Median salary
$62,000
$42,000 – $110,000
Typical entry route
Apprenticeship
~5 years to median pay
Outlook
Growing demand
The electrician is the quiet winner of the 2020s labour market. While graduates fight over entry-level office jobs, the world decided to electrify everything (cars, heat, factories, and the data centres running AI) and then discovered there aren’t enough people who can wire it.
What the job actually is
Electricians install, maintain and repair the systems that carry power: panels and circuits in homes, three-phase distribution in factories, EV chargers, solar connections, fire alarms and controls. The stereotype is pulling cable; the paid skill is diagnosis: standing in front of a dead circuit and finding the fault fast, safely, and to code. Domestic work means vans, customers and quoting. Commercial and industrial work means bigger systems, better hourly rates, and more predictable hours. The two halves of the trade feel like different jobs, and pay accordingly.
What it really pays
Trades pay is understated in official medians because overtime, side work and self-employment sit on top of the base numbers:
| Region | Typical median (total comp) |
|---|---|
| United States | $62,000 |
| United Kingdom | $50,000 |
| Western Europe | $48,000 |
| US union / major metro | $90,000–$130,000+ |
The spread inside the trade is bigger than the spread between countries. A newly-qualified US journeyman might earn $55,000 in a low-cost state, while an IBEW electrician in New York City earns $130,000+ with a pension and full benefits. Industrial electricians and those in data centre construction command premiums, and a self-employed spark with a full diary and good customer reviews can clear six figures in most major metros. The ceiling belongs to those who learn to quote, not just wire.
The realistic path in
- Get the apprenticeship, not just a course. A pre-apprenticeship certificate alone doesn’t make you an electrician. The four-to-five-year paid apprenticeship (union JATC or open-shop in the US, Level 3 in the UK) is the actual credential.

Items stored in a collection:
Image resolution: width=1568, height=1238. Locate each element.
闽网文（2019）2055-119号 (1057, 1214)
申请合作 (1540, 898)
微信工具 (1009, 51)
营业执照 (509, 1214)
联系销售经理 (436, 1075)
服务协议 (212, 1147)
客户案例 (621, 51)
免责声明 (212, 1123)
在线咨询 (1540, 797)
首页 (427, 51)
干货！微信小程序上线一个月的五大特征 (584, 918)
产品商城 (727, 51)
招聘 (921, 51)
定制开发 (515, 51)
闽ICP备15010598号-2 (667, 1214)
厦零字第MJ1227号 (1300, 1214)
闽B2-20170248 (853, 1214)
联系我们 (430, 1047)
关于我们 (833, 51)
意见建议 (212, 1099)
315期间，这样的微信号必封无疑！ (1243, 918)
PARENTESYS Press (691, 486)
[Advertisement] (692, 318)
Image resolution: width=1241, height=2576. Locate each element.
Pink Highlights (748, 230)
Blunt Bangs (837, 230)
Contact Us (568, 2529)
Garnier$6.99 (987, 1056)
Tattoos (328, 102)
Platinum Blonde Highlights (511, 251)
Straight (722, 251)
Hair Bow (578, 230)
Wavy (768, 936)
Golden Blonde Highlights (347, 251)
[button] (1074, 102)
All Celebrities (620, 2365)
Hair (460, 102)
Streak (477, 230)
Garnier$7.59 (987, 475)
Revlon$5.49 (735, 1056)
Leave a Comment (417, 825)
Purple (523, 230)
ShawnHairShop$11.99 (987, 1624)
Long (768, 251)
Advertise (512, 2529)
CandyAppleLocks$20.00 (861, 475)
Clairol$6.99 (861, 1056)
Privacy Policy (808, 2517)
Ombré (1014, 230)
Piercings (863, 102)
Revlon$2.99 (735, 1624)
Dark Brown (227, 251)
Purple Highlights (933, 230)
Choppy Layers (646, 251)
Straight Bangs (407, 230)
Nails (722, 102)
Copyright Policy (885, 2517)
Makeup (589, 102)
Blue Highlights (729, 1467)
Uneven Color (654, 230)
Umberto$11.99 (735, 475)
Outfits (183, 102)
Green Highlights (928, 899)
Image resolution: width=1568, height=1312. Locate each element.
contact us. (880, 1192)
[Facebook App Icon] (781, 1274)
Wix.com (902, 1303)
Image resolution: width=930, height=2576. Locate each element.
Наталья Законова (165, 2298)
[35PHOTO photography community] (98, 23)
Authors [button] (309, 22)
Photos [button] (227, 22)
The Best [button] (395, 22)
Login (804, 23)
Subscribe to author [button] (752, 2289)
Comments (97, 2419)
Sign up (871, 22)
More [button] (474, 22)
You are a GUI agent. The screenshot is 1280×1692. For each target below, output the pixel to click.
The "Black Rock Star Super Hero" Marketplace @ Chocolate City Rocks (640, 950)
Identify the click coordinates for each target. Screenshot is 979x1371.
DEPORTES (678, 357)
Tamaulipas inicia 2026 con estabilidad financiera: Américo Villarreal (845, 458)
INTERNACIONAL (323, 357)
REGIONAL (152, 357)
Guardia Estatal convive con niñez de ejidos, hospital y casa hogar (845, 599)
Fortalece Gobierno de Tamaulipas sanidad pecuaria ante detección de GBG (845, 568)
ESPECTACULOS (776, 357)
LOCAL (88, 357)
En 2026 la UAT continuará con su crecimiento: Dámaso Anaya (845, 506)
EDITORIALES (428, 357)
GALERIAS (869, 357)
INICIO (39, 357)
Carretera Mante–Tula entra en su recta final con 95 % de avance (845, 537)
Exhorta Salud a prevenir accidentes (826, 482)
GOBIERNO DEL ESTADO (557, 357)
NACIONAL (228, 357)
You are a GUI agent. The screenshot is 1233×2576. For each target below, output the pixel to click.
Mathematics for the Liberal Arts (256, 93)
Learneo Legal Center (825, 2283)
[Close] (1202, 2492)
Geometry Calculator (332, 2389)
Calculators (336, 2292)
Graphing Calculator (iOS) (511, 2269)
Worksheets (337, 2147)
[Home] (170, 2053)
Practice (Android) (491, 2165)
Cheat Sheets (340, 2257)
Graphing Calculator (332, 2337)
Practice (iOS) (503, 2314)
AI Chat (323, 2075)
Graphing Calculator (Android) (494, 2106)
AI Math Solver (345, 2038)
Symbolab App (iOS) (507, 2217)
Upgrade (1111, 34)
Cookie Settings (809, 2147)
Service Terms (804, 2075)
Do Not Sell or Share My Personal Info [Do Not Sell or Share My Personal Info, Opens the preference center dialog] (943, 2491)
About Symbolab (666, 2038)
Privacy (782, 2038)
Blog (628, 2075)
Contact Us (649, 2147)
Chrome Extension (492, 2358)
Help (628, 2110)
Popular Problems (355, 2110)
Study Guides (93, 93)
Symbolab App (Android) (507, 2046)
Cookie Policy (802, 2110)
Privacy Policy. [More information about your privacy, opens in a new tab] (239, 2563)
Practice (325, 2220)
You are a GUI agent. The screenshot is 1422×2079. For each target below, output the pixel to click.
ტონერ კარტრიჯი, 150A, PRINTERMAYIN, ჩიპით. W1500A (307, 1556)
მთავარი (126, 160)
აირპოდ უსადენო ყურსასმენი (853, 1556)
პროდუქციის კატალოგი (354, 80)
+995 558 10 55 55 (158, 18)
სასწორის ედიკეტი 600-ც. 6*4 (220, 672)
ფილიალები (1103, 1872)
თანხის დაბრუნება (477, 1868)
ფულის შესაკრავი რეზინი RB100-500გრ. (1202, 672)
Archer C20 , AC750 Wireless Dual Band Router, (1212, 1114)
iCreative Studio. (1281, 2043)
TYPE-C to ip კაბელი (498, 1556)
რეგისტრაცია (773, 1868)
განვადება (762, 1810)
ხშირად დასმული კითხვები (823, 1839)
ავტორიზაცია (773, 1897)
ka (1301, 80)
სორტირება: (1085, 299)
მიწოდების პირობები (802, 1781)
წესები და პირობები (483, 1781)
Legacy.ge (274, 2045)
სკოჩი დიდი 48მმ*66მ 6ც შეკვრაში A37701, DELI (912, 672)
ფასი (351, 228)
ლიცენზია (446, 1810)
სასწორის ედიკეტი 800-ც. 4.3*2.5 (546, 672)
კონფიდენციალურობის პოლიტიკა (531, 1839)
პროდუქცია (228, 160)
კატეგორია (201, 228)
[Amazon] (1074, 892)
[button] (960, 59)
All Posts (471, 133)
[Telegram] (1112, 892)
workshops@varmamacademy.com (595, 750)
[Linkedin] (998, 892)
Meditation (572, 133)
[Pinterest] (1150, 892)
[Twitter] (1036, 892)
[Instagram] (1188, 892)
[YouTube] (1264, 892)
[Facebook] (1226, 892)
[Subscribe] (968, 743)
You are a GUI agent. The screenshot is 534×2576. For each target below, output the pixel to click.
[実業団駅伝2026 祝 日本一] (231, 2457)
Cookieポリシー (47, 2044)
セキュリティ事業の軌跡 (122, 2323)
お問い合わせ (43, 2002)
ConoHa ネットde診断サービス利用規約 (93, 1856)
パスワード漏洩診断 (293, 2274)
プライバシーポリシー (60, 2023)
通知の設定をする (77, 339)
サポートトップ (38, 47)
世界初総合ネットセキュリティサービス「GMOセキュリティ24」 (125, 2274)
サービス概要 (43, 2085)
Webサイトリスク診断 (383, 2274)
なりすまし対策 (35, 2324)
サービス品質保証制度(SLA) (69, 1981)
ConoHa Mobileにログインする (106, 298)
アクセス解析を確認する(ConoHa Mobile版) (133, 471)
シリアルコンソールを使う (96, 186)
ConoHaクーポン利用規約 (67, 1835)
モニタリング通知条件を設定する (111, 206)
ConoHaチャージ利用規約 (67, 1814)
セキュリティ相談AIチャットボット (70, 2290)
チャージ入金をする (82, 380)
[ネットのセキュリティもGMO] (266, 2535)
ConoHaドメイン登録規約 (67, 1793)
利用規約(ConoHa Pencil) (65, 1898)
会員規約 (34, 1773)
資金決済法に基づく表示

# What you need to do
[1] According to the electrician profile, what typical median total pay is given for the United Kingdom?
[2] Please set down the part of the electrician profile starting with "What the job" and going on through "and pay accordingly.".
[3] List every region that appears in the pay table of the electrician profile.

# Results
[1] $50,000

[2]
What the job actually is
Electricians install, maintain and repair the systems that carry power: panels and circuits in homes, three-phase distribution in factories, EV chargers, solar connections, fire alarms and controls. The stereotype is pulling cable; the paid skill is diagnosis: standing in front of a dead circuit and finding the fault fast, safely, and to code. Domestic work means vans, customers and quoting. Commercial and industrial work means bigger systems, better hourly rates, and more predictable hours. The two halves of the trade feel like different jobs, and pay accordingly.

[3]
United States
United Kingdom
Western Europe
US union / major metro